2013 Atlantic Hurricane Season Much Quieter than Predicted by Colorado State University Hurricane Forecast Team

Note to Reporters: The full verification report and a chart showing predictions vs. observed storms are available at http://www.news.colostate.edu/ and at http://hurricane.atmos.colostate.edu/. The report outlines factors that resulted in fewer hurricanes than expected in the Atlantic basin during the 2013 season.

The 2013 hurricane season was the quietest since 1995 and the first time in 19 years that no major storms formed in the Atlantic basin, according to an end-of-season report issued by Colorado State University forecasters.

CSU forecasters had predicted 2013 would be an above-average year for hurricanes.

“It was one of the largest busts for our research team in the 30 years we’ve been issuing this report,” said Phil Klotzbach, a CSU researcher and co-author of the report.

On April 10 and June 3, Klotzbach and his colleague, William Gray, predicted 18 named storms, nine hurricanes and four major hurricanes for the 2013 season. Their updated forecast in August still called for above-average activity.

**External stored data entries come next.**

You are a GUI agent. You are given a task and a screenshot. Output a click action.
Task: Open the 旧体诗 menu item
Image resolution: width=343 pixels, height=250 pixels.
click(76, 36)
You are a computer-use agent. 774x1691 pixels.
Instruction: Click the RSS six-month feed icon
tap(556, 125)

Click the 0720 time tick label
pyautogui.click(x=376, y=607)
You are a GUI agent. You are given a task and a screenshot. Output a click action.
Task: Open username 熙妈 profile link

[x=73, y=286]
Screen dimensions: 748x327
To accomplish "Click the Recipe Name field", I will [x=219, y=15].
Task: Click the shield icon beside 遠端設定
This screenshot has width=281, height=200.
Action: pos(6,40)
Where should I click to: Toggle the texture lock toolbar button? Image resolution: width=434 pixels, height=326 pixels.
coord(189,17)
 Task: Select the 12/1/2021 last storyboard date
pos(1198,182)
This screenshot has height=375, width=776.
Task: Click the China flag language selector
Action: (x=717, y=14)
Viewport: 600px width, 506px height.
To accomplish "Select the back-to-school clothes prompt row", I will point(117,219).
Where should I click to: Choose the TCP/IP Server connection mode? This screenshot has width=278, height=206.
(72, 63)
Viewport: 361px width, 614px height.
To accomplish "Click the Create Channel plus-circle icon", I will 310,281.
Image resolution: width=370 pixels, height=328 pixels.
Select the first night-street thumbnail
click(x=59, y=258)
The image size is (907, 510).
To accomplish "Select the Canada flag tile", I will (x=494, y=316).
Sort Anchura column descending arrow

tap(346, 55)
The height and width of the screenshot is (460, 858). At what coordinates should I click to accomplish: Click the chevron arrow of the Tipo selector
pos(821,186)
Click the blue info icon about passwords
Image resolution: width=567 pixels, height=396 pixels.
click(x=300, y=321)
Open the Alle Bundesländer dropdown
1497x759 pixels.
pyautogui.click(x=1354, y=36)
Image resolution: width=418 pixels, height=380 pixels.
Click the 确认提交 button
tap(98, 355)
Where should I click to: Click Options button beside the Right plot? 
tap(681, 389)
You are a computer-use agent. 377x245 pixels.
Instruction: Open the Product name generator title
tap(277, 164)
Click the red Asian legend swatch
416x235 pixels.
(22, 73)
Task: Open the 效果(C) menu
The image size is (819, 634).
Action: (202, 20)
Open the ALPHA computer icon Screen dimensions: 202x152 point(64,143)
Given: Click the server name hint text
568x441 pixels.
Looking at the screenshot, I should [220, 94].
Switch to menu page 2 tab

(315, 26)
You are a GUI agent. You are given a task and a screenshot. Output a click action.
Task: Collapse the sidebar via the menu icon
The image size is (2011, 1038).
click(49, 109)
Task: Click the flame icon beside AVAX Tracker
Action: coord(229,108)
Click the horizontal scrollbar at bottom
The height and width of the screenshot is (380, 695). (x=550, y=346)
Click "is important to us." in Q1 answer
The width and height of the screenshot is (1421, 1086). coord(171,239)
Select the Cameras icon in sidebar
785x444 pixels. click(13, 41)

Only 13 named storms developed during the 2013 season, a near-normal number. Two of those storms reached minimal hurricane strength, but neither achieved major hurricane status – a category 3-5 on the Saffir-Simpson wind scale.

It is the first time since 1994 that no major hurricanes have formed during the hurricane season, which runs between June and November.

Klotzbach said while this year’s forecast was off, the CSU team has correctly predicted an above- or below-average season with their August outlook about 75 percent of the time.

“These seasonal forecasts should be judged on their overall track record of success, not on a single or a few unsuccessful seasonal forecasts,” he said.
The CSU report summarizes all tropical cyclone activity in the Atlantic basin during the 2013 season and compares the team’s seasonal and two-week forecasts to what occurred.

Klotzbach said the quiet hurricane season was a result of several anomalous factors in the tropical Atlantic, including very dry mid-levels in the atmosphere, greater than anticipated sinking in the mid-levels, and an abrupt weakening of the Atlantic Multi-Decadal Oscillation (AMO) or Atlantic Thermohaline Circulation (THC) during spring and early summer.

The lower activity was not a result of an El Nino event, which can reduce the number of hurricanes that form.

Klotzbach and Gray base the annual forecasts on 60 years of historical data that include Atlantic sea surface temperatures, sea level pressures, levels of vertical wind shear (the change in wind direction and speed with height), El Nino (a significant warming of waters in the central and eastern tropical Pacific), and other factors.

Klotzbach said these factors generally work well and explain approximately 50 percent to 60 percent of the year-to-year hurricane variability over those 60 years of historical data. However, there remains 40 percent to 50 percent that is not explained.

This year’s report contains an extensive discussion about what failed with this year’s forecast and provides ideas for how to improve in the future.

Observations contained in the current report include:

• Two hurricanes formed in 2013. This is the fewest hurricanes since 1982, when two hurricanes also formed.
• No major hurricanes formed in 2013. The last year with no major hurricane formations was 1994.
• No major hurricanes made U.S. landfall in 2013. The last major hurricane to hit the United Sates was Wilma in 2005. The U.S. has now gone eight years without a major hurricane landfall – the longest stretch since reliable landfall records began around 1878. (Superstorm Sandy was not a major hurricane at landfall; its slow movement and massive size were responsible for the damage on the Eastern Seaboard.)
• Seasonal Accumulated Cyclone Energy (or ACE) was only 30 percent of the 1981-2010 median.

Although the number of major hurricanes in the Atlantic has increased substantially from 1995 to 2013 (3.5 per year compared to 1.5 per year from 1970 to 1994), few major hurricanes have made landfall in the U.S. during that time.

Klotzbach and Gray attribute the upturn as well as an increase in major hurricane activity from the late 1940s through the mid-1960s to natural multi-decadal variability in the strength of the AMO or THC. A concomitant increase in a number of favorable hurricane-enhancing parameters occurs in the tropical Atlantic during the positive phase of this oscillation.

The Tropical Meteorology Project has been issuing forecasts for 30 years. These predictions have served as a valuable information tool for insurance interests, emergency managers and coastal residents alike.

While these forecasts were largely developed with funding from various government agencies, attempts to obtain grants have been unsuccessful. In recent years, several insurance companies have provided funding for the forecast.

However, the CSU team has recently lost some of its financial support from industry. Consequently, new sources of revenue are required to keep the forecast going.

The Tropical Meteorology Project will suspend issuing its seasonal forecasts in April 2014 unless additional funding is obtained. The CSU forecast team is currently seeking partnerships with the private sector in order to continue these predictions.